Besides, Ethiopia is considered the cradle of humanity. Lucy, a skeleton of more than three million years old, was found in 1974 in a northern city and it’s considered the oldest evidence of the human species in the planet.
Different from all the places we’ve been through, they had no colonization process. The Italians actually tried, but the little legacy they left summarizes in old buildings and pizzerias. This is a reason to be proud for the Ethiopians, who put themselves up to say that their culture is unique and very special. I was almost attacked by the hotel staff when I said that their language – Amharic – looks similar to Arabic. The truth is that it really looks like, but I had to rather ending the discussion before getting deported.

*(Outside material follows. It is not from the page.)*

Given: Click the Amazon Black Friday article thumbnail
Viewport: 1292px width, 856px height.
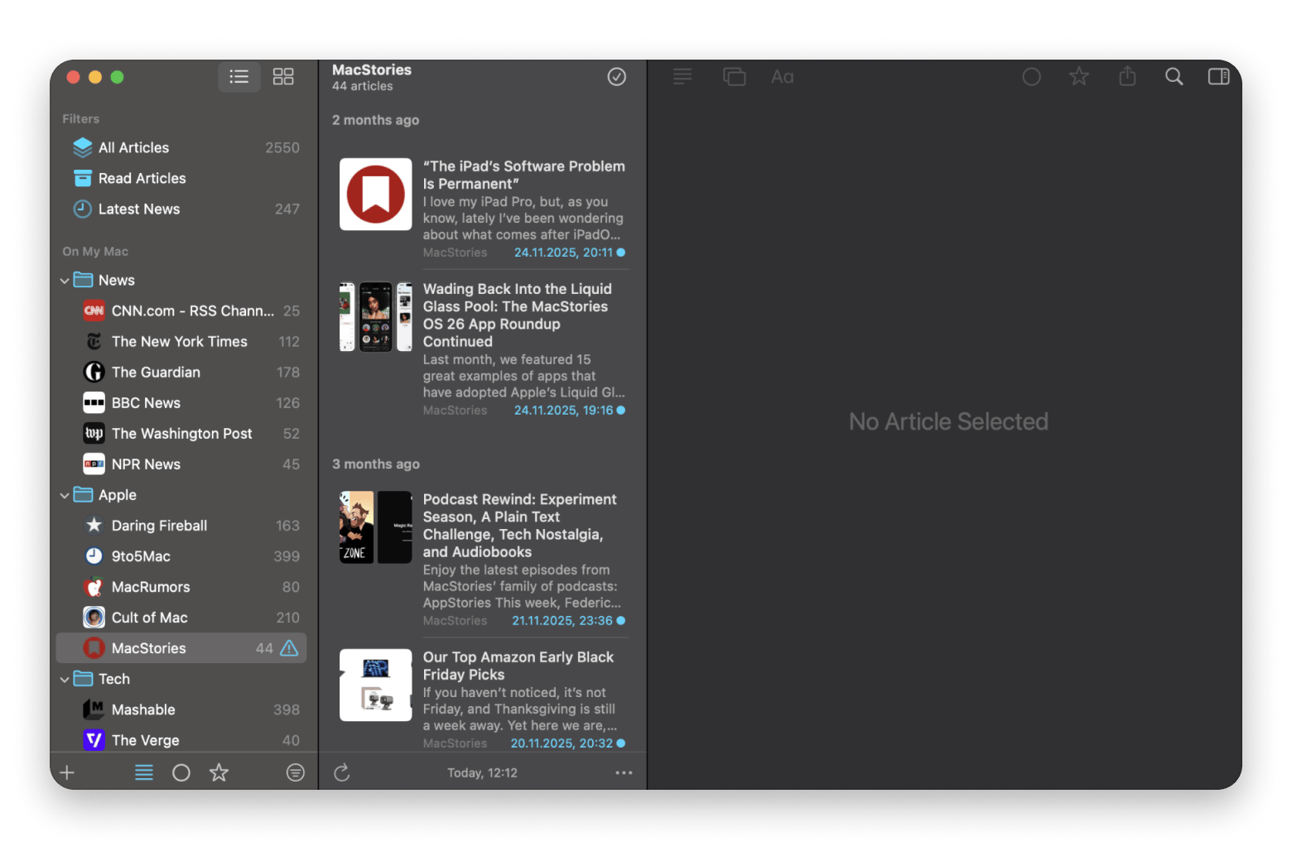Looking at the screenshot, I should point(375,685).
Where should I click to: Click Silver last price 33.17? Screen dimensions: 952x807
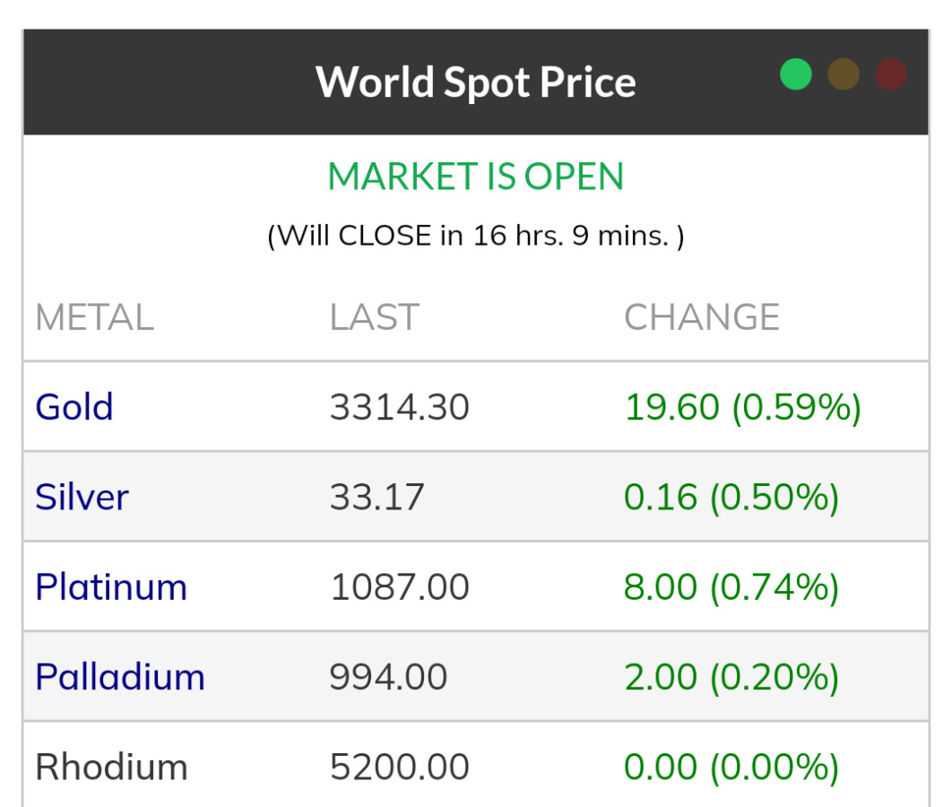376,497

Even with all these exclusivities and differences, Ethiopia didn’t win my heart and, curiously, it was the first time this happened in these almost six months.

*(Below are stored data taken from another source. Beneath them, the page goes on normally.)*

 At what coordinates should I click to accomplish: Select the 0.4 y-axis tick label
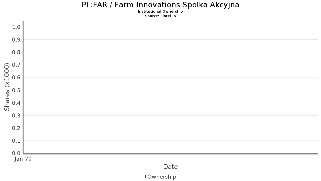pos(16,103)
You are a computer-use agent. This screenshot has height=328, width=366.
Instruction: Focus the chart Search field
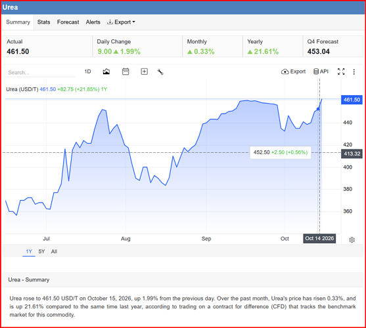(39, 72)
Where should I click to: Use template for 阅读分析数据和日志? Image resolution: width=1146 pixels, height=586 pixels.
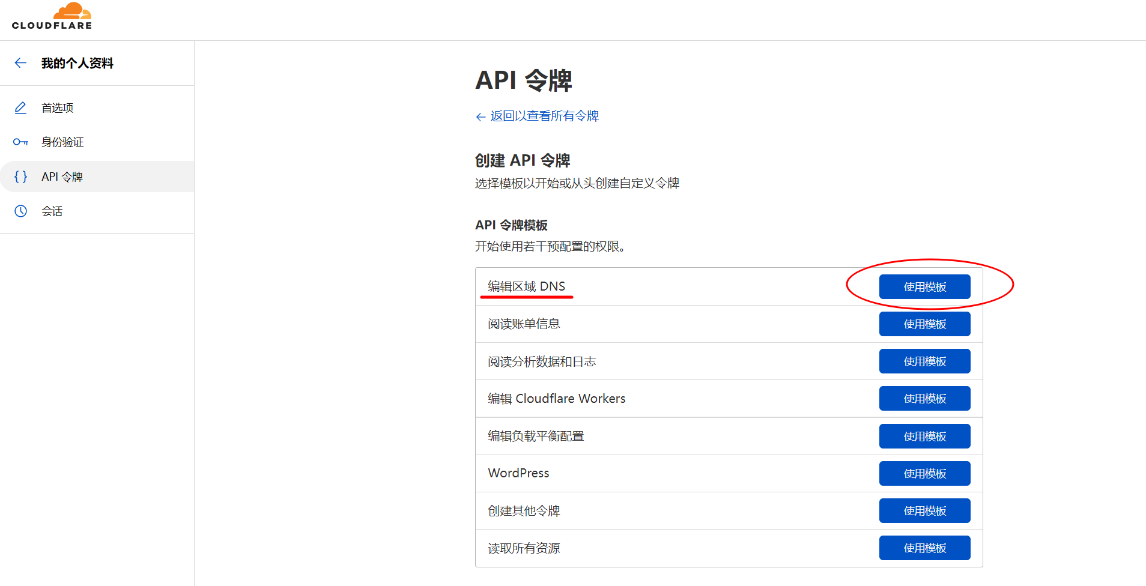pos(924,361)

Through the streets of Addis Ababa, the capital, we saw a lot of beggars. It was impossible to walk more than a hundred metres without someone getting close to ask for something. Nothing far from what we are used to, but there it was different.
The children wondered through the streets with dirty ripped clothes stretching their little hands to receive something, while their mothers were waiting seated somewhere nearby. We have an agreement of not offering money, as we believe it is the easiest way of contributing for an empty future, with no perspective of change. Instead, we buy some extra food and usually share with people along the way, albeit it’s never enough.
When we don’t have anything else to give, I offer a hug or pass my hand on the head. These gestures are commonly well received, but with that face of “thanks, now the money”.
I felt a bit paranoid there also, felling that we were being followed all the time. Almost always, for coincidence or not, I was right. Along the walking, normally someone showed up starting with a friendship and ending with a request for money, a bus ticket, a car and a homeownership.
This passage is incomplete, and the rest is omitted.